Esse tipo de ação não é incomum, especialmente em regiões de fronteira, onde o tráfico de drogas e contrabando são preocupações constantes. A interceptação de aeronaves suspeitas é parte das estratégias da FAB para garantir a segurança do espaço aéreo brasileiro e combater atividades ilícitas. O uso de caças A-29 Super Tucano, que são utilizados para patrulhamento aéreo, demonstra a prontidão da FAB em agir rapidamente em situações de risco.

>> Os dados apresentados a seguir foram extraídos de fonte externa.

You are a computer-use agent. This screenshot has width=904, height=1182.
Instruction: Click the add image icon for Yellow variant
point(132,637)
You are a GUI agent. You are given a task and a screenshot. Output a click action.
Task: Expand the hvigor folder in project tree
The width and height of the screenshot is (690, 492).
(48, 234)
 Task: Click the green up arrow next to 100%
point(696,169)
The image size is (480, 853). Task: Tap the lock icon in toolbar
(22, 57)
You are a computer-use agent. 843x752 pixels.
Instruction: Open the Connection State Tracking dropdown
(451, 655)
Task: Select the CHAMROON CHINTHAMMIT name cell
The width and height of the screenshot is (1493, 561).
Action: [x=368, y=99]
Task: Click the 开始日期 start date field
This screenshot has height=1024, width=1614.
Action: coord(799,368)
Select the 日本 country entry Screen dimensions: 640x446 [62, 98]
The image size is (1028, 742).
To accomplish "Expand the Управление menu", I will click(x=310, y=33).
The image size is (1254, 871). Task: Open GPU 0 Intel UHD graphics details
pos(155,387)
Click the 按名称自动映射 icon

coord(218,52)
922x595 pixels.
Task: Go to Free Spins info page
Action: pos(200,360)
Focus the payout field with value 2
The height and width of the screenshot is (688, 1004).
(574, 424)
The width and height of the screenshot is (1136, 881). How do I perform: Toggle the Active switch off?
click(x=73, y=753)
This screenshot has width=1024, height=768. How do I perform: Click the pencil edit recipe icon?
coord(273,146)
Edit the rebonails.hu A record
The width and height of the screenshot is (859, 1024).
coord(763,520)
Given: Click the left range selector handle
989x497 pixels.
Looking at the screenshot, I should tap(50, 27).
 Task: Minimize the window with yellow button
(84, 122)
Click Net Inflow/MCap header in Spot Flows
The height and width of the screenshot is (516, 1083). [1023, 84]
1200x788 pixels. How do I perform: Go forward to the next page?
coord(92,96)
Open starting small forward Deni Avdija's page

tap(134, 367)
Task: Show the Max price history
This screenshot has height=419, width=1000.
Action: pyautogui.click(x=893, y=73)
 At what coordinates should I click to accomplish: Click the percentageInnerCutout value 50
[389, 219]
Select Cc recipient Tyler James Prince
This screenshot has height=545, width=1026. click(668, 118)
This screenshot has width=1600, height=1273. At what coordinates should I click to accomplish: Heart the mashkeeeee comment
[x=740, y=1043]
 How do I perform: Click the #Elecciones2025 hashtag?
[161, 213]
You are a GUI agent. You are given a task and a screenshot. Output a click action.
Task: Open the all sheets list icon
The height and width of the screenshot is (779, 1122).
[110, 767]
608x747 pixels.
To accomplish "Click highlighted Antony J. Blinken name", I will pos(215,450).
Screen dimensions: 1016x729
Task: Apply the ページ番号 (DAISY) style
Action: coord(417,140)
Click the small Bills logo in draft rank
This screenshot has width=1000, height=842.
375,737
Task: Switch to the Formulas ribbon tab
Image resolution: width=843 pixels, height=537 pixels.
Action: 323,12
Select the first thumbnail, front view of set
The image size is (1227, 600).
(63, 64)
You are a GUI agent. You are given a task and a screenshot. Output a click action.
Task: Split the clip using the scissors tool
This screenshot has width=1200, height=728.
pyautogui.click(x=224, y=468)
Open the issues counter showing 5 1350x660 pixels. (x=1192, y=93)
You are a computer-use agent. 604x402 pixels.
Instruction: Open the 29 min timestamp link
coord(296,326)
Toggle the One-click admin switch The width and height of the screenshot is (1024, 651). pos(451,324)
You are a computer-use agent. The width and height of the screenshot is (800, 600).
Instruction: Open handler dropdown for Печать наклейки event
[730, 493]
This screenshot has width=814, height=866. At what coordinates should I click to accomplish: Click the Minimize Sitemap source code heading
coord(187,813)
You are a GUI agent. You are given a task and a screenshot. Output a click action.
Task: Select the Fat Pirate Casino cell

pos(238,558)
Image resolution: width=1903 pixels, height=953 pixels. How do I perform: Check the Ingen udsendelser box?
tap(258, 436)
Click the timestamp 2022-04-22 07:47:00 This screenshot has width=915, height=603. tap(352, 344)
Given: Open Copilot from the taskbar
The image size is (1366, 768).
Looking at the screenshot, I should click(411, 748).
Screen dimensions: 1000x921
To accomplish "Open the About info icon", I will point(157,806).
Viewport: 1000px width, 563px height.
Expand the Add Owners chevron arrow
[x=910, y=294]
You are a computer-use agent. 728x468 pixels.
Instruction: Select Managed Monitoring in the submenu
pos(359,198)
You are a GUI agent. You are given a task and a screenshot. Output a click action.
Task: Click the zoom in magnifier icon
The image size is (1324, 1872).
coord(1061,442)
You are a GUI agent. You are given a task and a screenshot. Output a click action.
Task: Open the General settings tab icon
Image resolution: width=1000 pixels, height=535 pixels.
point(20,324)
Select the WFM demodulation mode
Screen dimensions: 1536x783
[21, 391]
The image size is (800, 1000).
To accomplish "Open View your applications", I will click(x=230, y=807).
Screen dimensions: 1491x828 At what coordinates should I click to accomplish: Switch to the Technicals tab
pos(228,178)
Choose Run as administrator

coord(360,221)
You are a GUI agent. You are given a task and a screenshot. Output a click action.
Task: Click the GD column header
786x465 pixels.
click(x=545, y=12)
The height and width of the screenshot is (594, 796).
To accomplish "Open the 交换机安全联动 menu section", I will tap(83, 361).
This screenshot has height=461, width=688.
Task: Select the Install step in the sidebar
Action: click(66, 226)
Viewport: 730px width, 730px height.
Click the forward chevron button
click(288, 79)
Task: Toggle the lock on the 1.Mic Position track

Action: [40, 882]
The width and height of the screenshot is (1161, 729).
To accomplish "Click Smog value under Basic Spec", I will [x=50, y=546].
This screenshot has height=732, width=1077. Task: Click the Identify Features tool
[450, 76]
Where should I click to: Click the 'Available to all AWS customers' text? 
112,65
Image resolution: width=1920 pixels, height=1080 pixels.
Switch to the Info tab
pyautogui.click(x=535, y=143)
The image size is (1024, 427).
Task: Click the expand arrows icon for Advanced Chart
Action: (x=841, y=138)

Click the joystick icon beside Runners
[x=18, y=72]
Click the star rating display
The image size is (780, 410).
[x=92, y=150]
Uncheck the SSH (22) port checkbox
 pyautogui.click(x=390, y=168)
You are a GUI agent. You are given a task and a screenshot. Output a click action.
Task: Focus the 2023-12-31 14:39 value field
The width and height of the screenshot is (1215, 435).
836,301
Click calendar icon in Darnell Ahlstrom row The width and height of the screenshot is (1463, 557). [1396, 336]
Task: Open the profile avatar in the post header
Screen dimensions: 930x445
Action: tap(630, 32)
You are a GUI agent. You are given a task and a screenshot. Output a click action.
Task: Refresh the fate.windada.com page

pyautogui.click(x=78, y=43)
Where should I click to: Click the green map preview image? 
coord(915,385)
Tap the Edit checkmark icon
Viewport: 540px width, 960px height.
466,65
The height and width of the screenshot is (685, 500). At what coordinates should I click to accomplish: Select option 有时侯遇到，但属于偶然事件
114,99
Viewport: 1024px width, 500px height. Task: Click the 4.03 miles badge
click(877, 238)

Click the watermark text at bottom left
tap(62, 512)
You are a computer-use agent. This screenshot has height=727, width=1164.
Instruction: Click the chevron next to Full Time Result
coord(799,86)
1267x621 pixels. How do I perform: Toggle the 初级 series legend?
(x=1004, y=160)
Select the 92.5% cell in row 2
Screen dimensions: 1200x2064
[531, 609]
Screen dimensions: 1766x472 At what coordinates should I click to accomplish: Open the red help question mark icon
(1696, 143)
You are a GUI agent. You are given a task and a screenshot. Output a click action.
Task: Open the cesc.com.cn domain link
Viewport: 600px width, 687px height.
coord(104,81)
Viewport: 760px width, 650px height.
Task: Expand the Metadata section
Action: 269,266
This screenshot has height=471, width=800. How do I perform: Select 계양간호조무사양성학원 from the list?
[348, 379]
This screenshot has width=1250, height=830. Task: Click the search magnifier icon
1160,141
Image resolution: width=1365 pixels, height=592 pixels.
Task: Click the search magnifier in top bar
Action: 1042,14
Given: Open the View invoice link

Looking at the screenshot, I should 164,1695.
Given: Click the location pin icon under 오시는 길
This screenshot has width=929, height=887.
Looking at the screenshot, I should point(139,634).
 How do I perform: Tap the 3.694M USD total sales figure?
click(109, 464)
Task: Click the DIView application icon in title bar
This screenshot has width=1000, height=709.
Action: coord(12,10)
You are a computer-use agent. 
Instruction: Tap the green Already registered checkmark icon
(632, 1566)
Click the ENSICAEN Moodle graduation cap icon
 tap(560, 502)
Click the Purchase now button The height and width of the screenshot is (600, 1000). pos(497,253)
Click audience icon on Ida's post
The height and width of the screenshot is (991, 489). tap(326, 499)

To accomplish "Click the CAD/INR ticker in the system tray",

A FAB também destacou a necessidade de aumentar sua frota de caças, mencionando que precisa de pelo menos 66 unidades do modelo Gripen para fortalecer suas operações de defesa. Essa demanda reflete a crescente complexidade das ameaças enfrentadas pela Força Aérea, que busca se modernizar e se adaptar aos novos desafios do cenário de segurança nacional. A situação ressalta a importância da colaboração entre as forças de segurança e a necessidade de um monitoramento constante das fronteiras aéreas do Brasil, especialmente em um contexto onde o tráfico de drogas e outras atividades ilegais continuam a ser uma preocupação significativa. A FAB permanece vigilante e preparada para agir em defesa da soberania e segurança do país.